:: PROBLEM REQUIREMENTS ::
Reproduce word for word the lines between those holding "生成海报 (560, 2030)" and "硕士进车间打螺丝羞辱式劝退引热议！车灯龙头企业星宇致歉 (820, 419)", inclusive, and nothing else from the data below.

--- INPUT MATERIAL ---

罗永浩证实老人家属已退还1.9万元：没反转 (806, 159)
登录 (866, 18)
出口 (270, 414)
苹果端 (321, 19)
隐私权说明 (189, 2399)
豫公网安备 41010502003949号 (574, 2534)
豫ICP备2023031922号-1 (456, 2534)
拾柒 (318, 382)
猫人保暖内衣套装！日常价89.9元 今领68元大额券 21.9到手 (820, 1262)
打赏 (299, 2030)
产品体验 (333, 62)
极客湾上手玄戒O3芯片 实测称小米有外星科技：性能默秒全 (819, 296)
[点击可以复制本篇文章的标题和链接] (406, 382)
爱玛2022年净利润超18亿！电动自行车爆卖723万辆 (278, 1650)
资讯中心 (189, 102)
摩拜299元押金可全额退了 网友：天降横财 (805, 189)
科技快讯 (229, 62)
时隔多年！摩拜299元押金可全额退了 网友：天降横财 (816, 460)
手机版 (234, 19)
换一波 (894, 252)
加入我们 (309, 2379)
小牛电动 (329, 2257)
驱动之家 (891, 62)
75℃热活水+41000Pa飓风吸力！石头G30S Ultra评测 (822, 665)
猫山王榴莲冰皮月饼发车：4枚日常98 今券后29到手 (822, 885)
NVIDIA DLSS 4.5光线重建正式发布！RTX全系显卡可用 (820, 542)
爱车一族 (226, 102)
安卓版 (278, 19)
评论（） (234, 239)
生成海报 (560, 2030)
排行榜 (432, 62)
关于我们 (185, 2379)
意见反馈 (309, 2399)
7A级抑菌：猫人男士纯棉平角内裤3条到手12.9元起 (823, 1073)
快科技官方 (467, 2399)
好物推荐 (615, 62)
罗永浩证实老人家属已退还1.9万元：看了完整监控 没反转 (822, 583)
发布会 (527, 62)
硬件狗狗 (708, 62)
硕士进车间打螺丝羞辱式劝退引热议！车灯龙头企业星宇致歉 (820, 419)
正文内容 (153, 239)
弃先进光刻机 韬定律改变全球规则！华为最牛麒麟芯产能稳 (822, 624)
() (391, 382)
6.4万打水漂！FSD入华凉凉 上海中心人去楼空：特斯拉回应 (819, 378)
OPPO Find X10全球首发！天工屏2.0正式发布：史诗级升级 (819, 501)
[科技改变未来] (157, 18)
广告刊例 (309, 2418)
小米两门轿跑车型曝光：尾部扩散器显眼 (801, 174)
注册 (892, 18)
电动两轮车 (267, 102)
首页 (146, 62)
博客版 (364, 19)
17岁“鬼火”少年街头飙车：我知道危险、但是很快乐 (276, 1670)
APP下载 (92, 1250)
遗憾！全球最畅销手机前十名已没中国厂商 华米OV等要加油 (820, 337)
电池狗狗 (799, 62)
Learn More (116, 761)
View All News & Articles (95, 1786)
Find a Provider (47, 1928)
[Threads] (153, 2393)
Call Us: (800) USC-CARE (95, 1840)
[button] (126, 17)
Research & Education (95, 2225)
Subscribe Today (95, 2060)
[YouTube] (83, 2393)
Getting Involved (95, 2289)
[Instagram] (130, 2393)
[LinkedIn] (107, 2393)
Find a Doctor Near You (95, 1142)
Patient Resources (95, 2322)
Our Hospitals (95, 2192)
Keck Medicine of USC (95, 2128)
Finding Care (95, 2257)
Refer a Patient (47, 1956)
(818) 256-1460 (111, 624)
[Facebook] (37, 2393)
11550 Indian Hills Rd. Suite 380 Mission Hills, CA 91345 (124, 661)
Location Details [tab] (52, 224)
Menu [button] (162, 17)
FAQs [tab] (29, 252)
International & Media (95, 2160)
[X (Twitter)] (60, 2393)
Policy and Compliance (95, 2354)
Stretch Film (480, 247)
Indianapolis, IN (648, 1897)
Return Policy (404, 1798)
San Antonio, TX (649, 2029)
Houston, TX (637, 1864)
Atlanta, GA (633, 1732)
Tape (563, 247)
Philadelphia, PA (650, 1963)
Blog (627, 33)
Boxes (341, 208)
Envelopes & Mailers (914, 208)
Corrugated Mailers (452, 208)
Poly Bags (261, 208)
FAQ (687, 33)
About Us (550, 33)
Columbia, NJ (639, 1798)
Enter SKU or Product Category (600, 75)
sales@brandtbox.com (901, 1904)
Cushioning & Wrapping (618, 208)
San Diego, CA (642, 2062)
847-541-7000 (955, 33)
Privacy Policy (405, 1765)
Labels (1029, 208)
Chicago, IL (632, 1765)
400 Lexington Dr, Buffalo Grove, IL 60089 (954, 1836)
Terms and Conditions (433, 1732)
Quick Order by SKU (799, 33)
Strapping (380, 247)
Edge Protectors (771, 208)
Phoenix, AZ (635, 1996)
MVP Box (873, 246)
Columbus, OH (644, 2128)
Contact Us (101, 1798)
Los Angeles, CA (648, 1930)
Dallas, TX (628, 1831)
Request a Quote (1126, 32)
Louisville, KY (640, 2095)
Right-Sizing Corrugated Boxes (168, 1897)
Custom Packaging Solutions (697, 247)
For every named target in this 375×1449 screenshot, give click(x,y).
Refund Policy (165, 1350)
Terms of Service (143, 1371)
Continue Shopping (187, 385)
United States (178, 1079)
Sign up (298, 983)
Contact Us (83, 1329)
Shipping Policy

---

:: SOLUTION FOR THIS PROBLEM ::
生成海报 (560, 2030)
排行榜 (432, 62)
关于我们 (185, 2379)
意见反馈 (309, 2399)
7A级抑菌：猫人男士纯棉平角内裤3条到手12.9元起 (823, 1073)
快科技官方 (467, 2399)
好物推荐 (615, 62)
罗永浩证实老人家属已退还1.9万元：看了完整监控 没反转 (822, 583)
发布会 (527, 62)
硬件狗狗 (708, 62)
硕士进车间打螺丝羞辱式劝退引热议！车灯龙头企业星宇致歉 (820, 419)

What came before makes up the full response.